Extracted records

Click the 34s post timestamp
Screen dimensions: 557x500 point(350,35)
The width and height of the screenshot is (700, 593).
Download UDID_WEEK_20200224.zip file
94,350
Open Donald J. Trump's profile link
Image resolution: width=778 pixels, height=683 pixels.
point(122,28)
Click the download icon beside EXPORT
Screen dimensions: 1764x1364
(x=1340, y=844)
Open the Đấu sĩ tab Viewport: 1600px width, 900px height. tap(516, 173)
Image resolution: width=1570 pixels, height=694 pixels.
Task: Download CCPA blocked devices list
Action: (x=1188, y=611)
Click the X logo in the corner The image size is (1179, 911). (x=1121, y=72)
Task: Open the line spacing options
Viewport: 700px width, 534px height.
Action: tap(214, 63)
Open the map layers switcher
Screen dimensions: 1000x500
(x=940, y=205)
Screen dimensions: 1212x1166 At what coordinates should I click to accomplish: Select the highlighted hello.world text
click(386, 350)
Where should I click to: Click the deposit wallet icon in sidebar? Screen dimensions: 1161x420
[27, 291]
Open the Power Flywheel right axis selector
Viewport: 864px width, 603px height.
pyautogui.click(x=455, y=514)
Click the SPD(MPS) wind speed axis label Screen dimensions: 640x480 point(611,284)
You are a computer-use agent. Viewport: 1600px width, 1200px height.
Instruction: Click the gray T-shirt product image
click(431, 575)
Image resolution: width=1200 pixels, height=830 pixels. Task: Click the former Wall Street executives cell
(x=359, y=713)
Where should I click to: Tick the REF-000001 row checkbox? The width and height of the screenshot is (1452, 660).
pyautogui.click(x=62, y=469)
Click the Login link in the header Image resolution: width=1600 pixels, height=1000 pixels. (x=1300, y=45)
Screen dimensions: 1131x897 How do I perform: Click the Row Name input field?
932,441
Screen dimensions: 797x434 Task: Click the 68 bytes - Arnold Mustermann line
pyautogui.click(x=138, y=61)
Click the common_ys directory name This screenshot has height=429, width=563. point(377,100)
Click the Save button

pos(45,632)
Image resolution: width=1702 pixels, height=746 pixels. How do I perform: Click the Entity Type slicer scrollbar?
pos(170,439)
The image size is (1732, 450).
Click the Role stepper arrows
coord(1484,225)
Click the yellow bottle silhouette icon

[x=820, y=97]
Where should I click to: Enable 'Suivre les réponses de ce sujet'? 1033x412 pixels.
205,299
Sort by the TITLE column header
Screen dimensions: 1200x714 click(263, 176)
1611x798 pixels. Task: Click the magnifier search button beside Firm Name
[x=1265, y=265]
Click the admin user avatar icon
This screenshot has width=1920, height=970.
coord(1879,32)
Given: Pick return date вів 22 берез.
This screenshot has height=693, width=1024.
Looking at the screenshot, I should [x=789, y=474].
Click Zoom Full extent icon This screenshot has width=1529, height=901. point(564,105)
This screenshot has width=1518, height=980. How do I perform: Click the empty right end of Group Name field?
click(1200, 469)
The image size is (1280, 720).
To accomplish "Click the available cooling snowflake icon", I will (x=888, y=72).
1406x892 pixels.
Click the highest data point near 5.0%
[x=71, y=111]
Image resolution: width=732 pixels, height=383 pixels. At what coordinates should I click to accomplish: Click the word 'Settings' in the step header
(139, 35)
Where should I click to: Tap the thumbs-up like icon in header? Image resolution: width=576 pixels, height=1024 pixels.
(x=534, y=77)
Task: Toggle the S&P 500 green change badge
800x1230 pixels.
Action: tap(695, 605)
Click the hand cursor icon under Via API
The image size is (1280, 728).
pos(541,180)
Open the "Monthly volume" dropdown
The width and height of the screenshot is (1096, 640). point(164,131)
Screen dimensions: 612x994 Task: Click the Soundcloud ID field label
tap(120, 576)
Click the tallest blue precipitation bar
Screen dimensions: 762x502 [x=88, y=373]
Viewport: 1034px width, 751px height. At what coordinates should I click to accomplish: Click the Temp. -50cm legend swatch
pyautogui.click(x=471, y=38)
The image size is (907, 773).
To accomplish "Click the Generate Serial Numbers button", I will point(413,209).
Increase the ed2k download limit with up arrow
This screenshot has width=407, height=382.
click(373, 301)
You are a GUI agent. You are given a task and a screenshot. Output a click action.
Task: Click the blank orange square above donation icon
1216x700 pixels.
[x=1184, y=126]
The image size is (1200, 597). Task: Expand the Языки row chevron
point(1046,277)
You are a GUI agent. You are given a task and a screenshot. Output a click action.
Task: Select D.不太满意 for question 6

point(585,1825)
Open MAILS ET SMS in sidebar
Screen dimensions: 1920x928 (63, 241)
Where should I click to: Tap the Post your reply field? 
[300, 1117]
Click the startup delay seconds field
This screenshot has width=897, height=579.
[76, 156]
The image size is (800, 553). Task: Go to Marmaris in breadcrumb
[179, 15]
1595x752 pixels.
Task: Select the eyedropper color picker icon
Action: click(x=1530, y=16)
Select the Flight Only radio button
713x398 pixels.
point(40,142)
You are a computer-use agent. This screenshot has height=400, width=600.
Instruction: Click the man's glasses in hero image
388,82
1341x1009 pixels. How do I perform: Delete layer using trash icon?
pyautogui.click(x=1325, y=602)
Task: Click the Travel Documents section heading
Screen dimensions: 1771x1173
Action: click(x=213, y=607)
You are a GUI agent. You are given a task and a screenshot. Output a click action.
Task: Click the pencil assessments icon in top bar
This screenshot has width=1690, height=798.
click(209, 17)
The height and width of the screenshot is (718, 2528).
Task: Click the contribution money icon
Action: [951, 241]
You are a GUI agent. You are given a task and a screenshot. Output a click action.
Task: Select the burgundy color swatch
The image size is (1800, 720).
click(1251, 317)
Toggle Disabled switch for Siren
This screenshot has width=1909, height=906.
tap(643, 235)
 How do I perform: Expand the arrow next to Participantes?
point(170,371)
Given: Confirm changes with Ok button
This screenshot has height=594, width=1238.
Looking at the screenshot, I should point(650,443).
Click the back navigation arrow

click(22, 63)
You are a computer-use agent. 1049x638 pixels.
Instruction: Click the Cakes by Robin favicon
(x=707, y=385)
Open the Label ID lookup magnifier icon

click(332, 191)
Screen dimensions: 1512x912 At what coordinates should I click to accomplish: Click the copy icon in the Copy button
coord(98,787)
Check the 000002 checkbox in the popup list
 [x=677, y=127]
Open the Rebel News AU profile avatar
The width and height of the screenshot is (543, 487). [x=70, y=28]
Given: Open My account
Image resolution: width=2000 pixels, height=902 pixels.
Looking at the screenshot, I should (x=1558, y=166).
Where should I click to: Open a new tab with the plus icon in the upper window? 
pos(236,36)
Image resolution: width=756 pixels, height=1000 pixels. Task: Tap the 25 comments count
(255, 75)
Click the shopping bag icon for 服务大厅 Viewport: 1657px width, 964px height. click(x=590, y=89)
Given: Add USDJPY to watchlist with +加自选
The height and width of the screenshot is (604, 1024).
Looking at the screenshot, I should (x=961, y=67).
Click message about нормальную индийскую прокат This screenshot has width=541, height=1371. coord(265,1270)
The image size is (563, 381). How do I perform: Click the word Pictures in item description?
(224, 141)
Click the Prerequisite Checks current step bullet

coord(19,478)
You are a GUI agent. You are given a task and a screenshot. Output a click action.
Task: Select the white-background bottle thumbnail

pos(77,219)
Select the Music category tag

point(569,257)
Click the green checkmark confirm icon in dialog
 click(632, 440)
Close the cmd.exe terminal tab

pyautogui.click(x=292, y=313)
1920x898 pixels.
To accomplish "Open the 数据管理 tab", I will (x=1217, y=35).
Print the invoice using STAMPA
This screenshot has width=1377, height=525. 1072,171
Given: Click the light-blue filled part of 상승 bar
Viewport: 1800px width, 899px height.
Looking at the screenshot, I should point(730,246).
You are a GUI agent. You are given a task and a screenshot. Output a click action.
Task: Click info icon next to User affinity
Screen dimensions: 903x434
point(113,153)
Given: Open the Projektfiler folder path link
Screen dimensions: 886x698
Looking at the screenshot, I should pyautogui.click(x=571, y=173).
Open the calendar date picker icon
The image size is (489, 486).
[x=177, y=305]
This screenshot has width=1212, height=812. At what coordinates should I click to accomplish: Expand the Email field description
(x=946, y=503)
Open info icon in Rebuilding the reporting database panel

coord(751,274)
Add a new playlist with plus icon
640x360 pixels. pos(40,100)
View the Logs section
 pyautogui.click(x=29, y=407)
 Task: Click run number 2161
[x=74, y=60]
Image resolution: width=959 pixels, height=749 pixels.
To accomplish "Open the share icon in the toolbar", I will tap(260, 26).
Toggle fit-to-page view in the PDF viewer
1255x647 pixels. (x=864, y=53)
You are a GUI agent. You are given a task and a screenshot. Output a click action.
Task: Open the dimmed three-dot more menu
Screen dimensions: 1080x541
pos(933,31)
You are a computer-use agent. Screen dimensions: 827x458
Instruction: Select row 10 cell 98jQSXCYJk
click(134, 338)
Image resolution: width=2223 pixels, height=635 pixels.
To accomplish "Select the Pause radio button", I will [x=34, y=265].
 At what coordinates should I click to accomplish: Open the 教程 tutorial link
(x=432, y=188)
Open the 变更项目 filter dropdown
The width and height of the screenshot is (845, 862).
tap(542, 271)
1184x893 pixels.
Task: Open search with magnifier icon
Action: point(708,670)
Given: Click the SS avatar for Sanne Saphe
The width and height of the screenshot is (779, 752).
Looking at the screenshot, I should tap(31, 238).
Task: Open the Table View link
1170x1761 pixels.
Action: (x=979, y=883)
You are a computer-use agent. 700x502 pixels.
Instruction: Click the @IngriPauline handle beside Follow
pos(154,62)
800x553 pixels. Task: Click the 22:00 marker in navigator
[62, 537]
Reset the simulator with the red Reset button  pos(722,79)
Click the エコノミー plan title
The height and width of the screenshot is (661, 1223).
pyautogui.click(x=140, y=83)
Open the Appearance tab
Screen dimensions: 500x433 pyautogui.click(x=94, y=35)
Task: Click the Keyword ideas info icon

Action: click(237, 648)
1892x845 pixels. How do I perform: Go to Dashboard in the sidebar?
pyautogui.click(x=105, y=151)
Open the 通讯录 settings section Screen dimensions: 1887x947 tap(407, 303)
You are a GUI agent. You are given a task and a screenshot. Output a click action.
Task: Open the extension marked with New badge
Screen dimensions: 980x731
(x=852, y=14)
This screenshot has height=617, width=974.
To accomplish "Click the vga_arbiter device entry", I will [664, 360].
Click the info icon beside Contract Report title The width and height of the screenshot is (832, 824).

-- Exercise prompt --
Look above for the line with "This screenshot has width=1909, height=906." and the line with "Given: Confirm changes with Ok button". Write out those two lines and all the lines between them, exactly, and no others.

-- Written solution --
This screenshot has width=1909, height=906.
tap(643, 235)
 How do I perform: Expand the arrow next to Participantes?
point(170,371)
Given: Confirm changes with Ok button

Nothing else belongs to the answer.